FIGURE 1.

The effect of V2 protein on the nuclear distribution of V1 protein. (A) Localization of the V1 protein in the absence or presence of the V2 protein in N. benthamiana cells. V1-YFP expressed alone, co-expressed with BMV 1a-FLAG or FLAG-V2, detected either by confocal microscopy (left panel) or by western blotting using an anti-GFP polyclonal antibody (right panel). Arrows point to the nuclear areas in cells. DAPI stains DNA in the nucleus. PEPC serves as a control for equal loading of total lysates. Asterisk indicates a non-specific bands detected in all samples. Bars: 50 μm. (B) Localization of V2 in N. benthamiana cells. The expressed YFP or V2-YFP in epidermal cells of N. benthamiana leaves was detected either by confocal microscopy (left panel) or by western blotting using an anti-GFP polyclonal antibody (right panel).
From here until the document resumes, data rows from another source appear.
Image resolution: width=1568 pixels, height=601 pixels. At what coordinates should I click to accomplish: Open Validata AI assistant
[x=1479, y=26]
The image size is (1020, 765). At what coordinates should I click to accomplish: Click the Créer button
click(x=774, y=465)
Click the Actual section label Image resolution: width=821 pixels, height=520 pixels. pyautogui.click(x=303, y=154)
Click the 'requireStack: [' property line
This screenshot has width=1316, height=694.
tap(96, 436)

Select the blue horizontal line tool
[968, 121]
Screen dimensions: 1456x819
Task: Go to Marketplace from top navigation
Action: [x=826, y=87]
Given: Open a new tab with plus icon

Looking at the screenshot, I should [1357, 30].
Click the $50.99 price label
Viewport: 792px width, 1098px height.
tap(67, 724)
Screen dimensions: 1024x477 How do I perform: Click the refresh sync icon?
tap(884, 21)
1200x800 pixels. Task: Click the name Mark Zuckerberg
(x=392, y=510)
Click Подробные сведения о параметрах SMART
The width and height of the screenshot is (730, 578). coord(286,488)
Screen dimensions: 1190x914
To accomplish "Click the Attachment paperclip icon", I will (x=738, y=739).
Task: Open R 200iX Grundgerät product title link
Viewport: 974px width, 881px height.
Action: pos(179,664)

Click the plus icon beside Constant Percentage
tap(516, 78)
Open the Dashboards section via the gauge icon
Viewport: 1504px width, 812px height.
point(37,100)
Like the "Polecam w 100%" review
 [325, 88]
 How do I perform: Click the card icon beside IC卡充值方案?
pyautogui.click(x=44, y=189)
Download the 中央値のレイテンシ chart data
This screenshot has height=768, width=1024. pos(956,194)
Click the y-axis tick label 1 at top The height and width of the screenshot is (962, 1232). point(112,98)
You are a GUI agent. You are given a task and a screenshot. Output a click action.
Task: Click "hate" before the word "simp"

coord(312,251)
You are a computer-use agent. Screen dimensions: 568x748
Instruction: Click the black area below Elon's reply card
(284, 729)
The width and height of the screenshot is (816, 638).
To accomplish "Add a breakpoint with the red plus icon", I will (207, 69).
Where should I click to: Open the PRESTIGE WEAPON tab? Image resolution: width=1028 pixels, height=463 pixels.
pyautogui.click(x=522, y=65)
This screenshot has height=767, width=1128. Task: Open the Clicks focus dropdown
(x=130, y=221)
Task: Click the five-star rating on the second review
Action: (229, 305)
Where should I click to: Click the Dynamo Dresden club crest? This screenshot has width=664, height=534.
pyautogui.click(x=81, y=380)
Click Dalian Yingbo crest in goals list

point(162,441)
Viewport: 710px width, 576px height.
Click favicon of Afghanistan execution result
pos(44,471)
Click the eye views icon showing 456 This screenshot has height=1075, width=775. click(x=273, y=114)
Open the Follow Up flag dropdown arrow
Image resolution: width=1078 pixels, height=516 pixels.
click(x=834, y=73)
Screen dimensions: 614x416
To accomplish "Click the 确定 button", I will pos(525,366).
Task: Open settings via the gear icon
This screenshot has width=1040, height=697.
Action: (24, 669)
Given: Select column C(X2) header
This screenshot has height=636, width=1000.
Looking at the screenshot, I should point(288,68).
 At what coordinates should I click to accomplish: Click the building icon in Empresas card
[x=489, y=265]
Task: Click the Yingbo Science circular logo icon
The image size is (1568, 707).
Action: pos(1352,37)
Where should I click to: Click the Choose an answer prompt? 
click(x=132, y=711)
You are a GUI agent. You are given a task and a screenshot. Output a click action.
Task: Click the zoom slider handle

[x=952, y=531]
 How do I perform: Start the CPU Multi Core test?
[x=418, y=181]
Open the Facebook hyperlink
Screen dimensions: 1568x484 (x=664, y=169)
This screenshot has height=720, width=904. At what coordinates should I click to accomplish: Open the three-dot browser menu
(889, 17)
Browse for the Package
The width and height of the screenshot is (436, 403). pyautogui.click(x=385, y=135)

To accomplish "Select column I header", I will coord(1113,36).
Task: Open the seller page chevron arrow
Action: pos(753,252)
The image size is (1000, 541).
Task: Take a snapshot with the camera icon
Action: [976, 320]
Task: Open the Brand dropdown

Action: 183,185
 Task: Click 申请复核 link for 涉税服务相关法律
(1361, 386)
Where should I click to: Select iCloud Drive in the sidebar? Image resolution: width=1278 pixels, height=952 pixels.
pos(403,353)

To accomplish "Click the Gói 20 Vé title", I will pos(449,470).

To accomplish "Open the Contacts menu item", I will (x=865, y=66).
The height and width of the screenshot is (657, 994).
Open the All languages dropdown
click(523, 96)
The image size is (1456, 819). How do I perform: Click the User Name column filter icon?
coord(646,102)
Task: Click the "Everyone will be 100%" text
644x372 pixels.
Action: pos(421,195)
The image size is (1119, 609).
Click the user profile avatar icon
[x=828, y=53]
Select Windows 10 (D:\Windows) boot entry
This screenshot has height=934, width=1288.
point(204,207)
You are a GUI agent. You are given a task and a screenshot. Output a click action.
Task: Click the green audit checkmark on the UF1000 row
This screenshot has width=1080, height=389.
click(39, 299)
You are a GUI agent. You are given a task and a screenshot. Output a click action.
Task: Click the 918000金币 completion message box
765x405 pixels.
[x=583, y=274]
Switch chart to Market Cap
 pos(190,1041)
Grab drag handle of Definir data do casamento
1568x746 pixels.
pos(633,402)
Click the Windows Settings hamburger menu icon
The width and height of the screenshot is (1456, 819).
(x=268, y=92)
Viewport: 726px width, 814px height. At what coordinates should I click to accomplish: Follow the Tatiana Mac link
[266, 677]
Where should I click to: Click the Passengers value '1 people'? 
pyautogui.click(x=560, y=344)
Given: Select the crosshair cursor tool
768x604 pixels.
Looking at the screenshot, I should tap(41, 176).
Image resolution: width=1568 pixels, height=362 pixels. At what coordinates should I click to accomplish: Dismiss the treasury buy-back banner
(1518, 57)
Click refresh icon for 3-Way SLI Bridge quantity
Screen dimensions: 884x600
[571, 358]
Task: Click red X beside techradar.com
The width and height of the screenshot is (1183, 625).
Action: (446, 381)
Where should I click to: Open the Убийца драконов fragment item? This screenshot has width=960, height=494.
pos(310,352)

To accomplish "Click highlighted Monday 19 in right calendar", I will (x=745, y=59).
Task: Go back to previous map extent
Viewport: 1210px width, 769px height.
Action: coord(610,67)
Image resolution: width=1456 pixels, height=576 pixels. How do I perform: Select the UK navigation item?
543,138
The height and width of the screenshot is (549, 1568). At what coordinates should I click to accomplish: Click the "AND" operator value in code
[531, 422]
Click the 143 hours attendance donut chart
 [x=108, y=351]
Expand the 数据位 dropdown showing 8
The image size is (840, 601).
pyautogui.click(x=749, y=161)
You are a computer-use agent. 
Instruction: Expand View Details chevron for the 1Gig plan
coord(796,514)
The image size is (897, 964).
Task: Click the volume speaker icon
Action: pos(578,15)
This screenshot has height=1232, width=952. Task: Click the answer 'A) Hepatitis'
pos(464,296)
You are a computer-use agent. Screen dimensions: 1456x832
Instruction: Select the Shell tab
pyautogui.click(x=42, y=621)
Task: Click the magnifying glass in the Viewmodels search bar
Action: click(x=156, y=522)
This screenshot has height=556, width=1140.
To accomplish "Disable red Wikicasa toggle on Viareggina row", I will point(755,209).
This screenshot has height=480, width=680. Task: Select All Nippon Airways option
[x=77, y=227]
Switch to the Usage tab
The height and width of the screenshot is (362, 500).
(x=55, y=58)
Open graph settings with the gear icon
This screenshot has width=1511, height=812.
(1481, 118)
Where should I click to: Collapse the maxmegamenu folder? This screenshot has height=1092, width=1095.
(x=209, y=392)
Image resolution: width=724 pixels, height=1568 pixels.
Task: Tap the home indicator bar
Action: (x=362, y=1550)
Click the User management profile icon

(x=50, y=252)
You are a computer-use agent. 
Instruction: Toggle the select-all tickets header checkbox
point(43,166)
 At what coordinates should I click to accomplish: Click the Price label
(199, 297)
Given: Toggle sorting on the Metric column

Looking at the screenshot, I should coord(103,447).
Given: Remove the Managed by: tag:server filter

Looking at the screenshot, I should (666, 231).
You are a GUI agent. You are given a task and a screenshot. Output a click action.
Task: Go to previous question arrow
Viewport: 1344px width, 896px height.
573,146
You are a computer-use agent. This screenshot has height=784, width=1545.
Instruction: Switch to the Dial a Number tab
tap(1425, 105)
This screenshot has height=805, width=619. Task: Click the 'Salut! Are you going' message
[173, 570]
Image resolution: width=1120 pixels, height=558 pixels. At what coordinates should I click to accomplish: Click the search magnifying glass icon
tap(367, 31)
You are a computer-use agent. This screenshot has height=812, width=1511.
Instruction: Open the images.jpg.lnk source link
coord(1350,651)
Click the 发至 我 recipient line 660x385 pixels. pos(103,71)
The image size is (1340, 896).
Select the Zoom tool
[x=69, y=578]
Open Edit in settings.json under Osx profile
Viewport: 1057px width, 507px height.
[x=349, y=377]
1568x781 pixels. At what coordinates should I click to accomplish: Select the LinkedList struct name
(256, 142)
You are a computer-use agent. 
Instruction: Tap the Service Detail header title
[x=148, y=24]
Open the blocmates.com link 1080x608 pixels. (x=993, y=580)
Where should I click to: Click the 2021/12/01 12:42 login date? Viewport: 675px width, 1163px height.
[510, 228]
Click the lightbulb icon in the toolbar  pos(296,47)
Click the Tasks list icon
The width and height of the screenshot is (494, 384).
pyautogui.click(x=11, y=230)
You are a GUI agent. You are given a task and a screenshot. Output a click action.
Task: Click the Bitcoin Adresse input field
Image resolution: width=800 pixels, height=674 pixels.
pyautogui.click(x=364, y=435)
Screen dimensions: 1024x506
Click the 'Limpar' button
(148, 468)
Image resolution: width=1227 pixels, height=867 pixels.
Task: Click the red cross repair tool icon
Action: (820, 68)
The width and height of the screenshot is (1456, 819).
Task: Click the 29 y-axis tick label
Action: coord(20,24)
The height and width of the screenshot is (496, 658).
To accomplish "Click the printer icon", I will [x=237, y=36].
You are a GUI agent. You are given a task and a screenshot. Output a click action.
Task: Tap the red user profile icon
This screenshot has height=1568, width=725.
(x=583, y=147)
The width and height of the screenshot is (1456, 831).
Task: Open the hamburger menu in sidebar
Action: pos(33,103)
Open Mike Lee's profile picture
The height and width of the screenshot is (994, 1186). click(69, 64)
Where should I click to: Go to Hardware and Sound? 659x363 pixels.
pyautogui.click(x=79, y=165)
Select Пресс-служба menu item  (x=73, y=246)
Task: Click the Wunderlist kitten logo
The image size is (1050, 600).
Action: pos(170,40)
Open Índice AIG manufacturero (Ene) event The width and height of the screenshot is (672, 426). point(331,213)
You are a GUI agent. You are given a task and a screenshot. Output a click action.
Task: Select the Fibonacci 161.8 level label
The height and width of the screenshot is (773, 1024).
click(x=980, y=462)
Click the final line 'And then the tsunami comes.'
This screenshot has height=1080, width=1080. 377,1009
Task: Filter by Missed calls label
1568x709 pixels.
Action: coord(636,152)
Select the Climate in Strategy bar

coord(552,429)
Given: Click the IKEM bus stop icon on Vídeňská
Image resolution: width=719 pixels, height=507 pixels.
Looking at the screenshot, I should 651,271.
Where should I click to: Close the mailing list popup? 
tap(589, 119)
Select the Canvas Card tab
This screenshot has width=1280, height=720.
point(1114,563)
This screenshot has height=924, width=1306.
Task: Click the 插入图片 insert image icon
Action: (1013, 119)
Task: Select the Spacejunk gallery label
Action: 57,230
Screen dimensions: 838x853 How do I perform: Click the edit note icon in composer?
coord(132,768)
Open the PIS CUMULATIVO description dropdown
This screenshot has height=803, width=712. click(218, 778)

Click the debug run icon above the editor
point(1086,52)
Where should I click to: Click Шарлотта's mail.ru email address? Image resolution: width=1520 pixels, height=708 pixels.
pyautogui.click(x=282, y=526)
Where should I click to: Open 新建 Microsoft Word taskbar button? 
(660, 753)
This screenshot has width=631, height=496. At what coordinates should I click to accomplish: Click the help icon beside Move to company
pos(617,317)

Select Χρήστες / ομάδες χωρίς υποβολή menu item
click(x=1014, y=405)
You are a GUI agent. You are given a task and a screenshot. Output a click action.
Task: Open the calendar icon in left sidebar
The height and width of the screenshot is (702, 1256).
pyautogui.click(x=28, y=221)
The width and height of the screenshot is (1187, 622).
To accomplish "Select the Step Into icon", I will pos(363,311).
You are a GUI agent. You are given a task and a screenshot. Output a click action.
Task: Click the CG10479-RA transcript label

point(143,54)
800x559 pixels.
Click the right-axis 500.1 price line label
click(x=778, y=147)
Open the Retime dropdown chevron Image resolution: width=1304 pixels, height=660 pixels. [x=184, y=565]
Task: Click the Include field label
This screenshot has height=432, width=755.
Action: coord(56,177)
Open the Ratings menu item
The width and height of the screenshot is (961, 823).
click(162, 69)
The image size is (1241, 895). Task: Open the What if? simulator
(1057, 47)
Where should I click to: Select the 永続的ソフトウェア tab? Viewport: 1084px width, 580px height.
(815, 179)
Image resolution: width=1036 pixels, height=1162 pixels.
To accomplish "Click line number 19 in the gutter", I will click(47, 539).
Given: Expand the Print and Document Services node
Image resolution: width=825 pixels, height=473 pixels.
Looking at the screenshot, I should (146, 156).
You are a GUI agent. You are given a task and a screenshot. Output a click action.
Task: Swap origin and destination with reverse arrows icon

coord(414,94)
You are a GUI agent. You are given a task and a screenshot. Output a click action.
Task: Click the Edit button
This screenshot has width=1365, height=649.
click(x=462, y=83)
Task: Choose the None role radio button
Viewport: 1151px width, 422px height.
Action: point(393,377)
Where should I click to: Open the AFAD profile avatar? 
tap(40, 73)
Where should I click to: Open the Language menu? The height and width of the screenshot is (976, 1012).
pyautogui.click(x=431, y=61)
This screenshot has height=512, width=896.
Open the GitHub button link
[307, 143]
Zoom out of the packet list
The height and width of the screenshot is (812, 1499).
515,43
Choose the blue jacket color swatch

White arrows point to the nuclear areas in cells as shown in left column. Red arrows point to V2 aggregates. DAPI stains DNA in the nucleus. Bars: 50 μm. (C) Distribution of V1 protein in the absence or presence of FLAG-V2 in H2B-RFP transgenic N. benthamiana plants as analyzed by using a nuclear-cytoplasmic fractionation assay. Nuclei were purified using percoll density gradient centrifugation. Western blotting was conducted with antibodies specific to the indicated proteins. PEPC and H2B-RFP were used as a marker for the cytoplasmic and nuclear fraction, respectively. The intensity of protein signal was measured by using ImageQuant TL (GE healthcare), with levels of the cytoplasm plus the nucleus levels totaling 100%.